Nach fünf Minuten löste ich mich aus seiner Umarmung. Ich wischte mir die letzten Tränen aus dem Gesicht. „Es ist schon spät. Du solltest langsam los. Will nicht das Dir was passiert, wenn es später wird.“ „Hey, erstens lebe ich auf der Straße. Ich kann mich schon wehren und zweitens darf ich heute Nacht bei Dir bleiben“, Rico strahlte mich an. Mein Herz machte trotz allem einen kleinen Freudenhüpfer. Wenigstens heute Nacht war ich nicht alleine. „Du, ich geh besser noch mal duschen.“ Rico nickte kurz. Fast mechanisch schafften mich meine Beine zum Bad zu viele Gedanken rasten durch meinen Kopf. Im Bad angekommen zog ich mich aus und stieg in die Dusche. Ich hoffte, dass das warme Wasser meine Gedanken reinigen würde, doch das Einzige was kam war nackte Angst, Angst noch mehr zu verlieren, als ich eh schon verloren hatte. Wieder wurden mir die Knie weich wie bei meinem Outing, ich fing erneut an zu weinen und zitterte am ganzen Körper. Mit dem Rücken an der Wand rutschte ich langsam an den Fliesen runter. Meine Tränen mischten sich mit dem warmen Wasser, das über meine Brust lief. Immer wieder wurde ich von Heulkrämpfen geschüttelt. Mir war alles egal. Scheinbar schien mein Schluchzen das Rauschen zu übertönen. Denn plötzlich hörte ich ein Klopfen und Ricos besorgte Stimme. „Basti? Ist alles ok.“ Ich konnte nicht antworten, meine Tränen erstickten alles. Dann hörte ich, wie Rico sich vom Bad entfernte und mit Georg zurückkam. Sie entriegelten die Tür mit einer 50 Cent Münze und öffneten sie.

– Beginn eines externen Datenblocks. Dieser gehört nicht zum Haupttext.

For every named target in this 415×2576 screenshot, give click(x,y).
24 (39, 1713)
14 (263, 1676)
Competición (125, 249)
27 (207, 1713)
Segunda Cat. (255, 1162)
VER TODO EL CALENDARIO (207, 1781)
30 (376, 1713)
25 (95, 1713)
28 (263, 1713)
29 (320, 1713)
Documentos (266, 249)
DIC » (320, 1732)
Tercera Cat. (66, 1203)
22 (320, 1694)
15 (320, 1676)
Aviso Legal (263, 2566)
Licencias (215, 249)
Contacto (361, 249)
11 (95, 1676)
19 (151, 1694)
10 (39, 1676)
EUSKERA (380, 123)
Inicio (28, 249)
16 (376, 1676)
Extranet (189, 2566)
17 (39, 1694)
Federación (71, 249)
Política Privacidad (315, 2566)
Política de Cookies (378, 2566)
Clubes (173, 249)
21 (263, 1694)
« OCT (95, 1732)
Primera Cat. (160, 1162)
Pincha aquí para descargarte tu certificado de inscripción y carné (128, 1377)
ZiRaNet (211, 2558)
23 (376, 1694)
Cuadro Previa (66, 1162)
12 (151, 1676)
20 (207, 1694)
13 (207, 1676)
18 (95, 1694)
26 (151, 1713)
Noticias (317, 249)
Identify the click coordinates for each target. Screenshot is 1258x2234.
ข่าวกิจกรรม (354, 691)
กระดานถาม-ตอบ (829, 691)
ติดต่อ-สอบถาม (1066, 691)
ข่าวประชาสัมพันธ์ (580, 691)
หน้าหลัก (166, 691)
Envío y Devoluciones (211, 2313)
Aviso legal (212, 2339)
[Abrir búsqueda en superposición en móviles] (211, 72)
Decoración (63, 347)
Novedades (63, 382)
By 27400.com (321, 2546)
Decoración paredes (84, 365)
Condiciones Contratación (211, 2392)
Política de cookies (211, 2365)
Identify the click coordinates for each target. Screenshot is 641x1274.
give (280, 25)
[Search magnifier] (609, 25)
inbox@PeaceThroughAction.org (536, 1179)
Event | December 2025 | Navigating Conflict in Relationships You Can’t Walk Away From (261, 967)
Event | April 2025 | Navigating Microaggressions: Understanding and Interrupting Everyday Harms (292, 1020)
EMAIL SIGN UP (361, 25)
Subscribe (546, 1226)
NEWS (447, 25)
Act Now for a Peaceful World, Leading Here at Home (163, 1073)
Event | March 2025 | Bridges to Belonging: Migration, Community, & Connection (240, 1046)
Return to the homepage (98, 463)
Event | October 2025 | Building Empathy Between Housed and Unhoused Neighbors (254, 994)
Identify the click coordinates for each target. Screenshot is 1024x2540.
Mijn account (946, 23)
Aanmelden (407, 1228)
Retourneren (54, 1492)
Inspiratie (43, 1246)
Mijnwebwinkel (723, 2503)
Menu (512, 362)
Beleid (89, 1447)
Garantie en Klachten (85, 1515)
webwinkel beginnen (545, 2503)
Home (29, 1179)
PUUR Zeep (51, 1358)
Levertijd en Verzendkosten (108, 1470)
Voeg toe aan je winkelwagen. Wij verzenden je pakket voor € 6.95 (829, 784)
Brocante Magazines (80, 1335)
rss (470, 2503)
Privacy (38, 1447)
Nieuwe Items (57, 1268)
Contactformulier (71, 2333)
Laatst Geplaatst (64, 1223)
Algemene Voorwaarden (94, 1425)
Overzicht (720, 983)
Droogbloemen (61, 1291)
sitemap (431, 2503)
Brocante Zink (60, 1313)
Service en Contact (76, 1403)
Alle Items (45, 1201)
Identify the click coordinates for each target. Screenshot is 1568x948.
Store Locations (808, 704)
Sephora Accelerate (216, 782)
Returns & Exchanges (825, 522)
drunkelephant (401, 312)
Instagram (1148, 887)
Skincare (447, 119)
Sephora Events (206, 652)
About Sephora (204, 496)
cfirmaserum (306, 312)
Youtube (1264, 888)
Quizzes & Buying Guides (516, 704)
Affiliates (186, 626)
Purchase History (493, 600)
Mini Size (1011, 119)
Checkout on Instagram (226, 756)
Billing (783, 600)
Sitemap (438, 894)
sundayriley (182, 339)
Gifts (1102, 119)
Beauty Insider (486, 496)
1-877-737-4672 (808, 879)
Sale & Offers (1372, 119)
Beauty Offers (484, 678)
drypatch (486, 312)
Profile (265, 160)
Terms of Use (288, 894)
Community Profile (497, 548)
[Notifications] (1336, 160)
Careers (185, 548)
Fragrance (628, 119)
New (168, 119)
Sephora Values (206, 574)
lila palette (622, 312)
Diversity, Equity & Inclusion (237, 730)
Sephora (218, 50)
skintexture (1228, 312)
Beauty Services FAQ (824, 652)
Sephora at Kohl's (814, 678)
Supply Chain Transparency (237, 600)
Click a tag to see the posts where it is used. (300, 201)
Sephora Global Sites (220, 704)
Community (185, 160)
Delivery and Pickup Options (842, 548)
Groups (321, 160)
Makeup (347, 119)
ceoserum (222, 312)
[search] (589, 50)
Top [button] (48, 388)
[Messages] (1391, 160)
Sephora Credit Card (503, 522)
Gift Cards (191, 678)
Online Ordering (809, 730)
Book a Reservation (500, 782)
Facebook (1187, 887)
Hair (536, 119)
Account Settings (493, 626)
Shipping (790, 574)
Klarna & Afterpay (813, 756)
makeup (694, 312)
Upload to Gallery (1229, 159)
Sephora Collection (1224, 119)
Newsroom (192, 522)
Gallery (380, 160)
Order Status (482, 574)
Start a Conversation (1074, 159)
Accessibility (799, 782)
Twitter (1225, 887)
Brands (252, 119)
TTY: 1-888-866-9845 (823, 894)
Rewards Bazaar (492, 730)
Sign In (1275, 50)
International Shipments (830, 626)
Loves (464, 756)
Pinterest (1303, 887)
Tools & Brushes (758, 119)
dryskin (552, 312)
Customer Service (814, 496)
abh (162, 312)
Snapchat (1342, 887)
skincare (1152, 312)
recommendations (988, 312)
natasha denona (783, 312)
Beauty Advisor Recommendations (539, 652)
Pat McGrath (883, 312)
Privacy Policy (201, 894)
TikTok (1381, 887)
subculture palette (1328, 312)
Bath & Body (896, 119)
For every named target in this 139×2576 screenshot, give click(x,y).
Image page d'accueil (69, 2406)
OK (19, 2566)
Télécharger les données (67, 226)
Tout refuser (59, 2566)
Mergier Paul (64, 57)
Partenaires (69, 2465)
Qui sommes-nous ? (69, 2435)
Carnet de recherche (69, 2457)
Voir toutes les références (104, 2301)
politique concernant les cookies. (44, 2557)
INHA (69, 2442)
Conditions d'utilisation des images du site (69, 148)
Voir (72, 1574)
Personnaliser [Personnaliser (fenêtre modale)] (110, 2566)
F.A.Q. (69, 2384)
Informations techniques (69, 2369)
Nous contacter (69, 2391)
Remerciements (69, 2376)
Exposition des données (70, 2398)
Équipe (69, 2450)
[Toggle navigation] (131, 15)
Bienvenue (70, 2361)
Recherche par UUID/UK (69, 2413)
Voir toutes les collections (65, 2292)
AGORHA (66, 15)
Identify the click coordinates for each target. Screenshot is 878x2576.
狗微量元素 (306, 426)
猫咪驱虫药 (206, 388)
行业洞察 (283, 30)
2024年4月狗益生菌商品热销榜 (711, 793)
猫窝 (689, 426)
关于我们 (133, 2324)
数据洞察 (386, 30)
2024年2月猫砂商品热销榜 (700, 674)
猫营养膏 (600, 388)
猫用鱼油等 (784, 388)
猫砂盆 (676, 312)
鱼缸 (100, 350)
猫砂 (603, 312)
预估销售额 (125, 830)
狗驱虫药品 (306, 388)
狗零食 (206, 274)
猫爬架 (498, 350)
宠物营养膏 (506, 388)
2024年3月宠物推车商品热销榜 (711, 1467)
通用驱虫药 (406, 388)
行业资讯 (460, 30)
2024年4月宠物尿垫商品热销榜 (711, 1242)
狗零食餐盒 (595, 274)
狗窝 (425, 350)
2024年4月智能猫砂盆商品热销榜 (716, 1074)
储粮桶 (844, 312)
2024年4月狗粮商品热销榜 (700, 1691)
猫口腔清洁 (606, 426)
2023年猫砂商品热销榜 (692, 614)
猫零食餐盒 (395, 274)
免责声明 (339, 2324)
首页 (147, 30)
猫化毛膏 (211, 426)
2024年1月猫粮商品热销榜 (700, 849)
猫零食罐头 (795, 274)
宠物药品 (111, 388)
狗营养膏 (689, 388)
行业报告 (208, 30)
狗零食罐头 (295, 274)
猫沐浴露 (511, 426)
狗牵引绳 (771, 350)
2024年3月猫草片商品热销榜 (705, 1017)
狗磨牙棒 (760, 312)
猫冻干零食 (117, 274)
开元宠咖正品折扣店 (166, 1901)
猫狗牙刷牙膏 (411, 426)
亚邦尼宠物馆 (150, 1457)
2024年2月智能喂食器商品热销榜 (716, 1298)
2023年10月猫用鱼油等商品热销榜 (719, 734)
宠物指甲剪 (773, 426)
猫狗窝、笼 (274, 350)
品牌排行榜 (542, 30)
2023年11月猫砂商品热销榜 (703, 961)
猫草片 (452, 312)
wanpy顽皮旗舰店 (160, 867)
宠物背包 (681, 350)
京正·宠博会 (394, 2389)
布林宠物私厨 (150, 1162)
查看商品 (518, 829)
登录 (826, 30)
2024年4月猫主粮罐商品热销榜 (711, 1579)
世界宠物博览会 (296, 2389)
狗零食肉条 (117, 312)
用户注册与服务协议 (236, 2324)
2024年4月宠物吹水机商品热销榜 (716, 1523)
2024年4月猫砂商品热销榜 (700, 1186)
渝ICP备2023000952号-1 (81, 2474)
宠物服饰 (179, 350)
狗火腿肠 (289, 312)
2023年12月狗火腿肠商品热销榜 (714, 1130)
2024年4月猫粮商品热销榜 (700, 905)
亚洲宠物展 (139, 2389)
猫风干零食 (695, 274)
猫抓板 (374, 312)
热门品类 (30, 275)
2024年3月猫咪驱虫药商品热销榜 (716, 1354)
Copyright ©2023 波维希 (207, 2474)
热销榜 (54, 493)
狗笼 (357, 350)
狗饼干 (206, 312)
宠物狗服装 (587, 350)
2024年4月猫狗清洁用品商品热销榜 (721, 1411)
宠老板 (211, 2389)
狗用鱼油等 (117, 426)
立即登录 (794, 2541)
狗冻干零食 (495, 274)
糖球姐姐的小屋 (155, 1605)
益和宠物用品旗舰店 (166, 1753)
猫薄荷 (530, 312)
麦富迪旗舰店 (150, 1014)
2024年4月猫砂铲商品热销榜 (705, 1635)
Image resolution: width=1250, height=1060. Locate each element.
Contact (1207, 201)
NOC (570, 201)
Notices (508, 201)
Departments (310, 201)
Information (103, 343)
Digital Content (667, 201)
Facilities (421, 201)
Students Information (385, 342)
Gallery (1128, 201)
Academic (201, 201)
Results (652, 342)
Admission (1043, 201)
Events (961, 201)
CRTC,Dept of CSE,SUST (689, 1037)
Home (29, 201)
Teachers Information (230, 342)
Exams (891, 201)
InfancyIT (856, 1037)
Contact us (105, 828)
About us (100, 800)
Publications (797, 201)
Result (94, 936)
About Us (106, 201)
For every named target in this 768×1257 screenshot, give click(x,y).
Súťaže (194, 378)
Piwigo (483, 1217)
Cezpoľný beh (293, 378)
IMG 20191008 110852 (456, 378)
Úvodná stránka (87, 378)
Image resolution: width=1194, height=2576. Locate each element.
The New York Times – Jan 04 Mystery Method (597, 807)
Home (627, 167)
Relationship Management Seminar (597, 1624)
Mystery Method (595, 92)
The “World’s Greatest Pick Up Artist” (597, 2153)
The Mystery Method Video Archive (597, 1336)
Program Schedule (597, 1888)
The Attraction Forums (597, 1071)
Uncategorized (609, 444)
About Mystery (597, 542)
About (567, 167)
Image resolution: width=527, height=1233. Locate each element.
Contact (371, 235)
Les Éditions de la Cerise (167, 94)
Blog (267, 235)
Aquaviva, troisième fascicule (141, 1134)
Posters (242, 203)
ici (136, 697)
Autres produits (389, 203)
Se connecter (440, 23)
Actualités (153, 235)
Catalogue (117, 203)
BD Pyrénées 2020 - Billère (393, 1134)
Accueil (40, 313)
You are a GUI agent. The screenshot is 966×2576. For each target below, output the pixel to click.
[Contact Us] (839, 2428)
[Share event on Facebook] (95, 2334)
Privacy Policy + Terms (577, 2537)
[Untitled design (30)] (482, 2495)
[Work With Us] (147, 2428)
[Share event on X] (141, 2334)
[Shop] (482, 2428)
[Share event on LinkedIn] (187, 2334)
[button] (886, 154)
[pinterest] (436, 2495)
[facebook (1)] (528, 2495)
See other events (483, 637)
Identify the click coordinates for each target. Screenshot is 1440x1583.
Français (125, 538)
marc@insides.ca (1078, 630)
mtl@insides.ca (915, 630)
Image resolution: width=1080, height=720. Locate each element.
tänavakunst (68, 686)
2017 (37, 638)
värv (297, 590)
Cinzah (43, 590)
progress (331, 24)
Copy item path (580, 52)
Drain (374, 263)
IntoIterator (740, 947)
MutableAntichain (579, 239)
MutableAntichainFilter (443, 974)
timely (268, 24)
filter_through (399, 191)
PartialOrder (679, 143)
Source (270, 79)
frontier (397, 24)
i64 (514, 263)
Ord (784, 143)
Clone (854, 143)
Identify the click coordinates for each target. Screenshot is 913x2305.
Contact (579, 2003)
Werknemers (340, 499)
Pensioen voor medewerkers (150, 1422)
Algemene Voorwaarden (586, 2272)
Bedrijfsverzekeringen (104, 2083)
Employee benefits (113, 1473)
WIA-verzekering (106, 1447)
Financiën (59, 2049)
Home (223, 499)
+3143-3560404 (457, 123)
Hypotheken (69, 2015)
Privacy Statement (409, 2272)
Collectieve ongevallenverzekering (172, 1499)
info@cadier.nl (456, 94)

Rico rannte als Erster hinein, zog den Duschvorhang beiseite und kam sofort mit unter die Dusche. Er setzte sich still neben mich und ich lehnte mich an ihn. Rico schloss mich fest in seine Arme und drückte mich an sich. Georg erkannte, dass er hier fehl am Platze war, verließ das Badezimmer wieder und fing seine Mum ab. Zwar verstand ich kein Wort von dem, was sie redeten, aber sie entfernten sich wieder. Rico war mittlerweile total durchnässt, dennoch blieb er neben mir sitzen und hielt mich einfach nur fest. Langsam ließen meine Tränen nach. Rico stand nach zehn Minuten auf und zog mich vorsichtig mit hoch. Es fiel mir schwer und ich konnte mich nur mühsam auf den Beinen halten. Rico nahm sich ein Handtuch und trocknete mich damit ab. Danach hob er mich hoch und trug mich ins Gästezimmer zurück. Als ich nackt im Bett lag, zog er sich schnell aus und legte sich zu mir. Ich kuschelte mich eng an ihn und schloss meine Augen, doch Einschlafen konnte ich nicht. Nach einer halben Stunde spürte ich wie Rico versuchte, sich bequemer hinzulegen, ich öffnete meine Augen etwas und stütze mich auf. „Kannst Du auch nicht schlafen?“ „Nein, das alles geht mir noch so im Kopf rum. Hab Angst, dass ich Schuld daran bin.“ „Hey Rico, du bist daran nicht schuld ich musste mich ja mal outen. Und ohne dich wäre ich vielleicht nicht hier“. Wir küssten uns zärtlich. Wieder kuschelten wir uns zusammen. „Wenn wir sowieso nicht schlafen können. Würdest Du mir was über Deine Vergangenheit erzählen?“ Ich merkte, wie Rico nachdachte. Er sah mich an. „Du wärst der Erste, mit dem ich überhaupt darüber rede. Aber ich vertraue Dir“.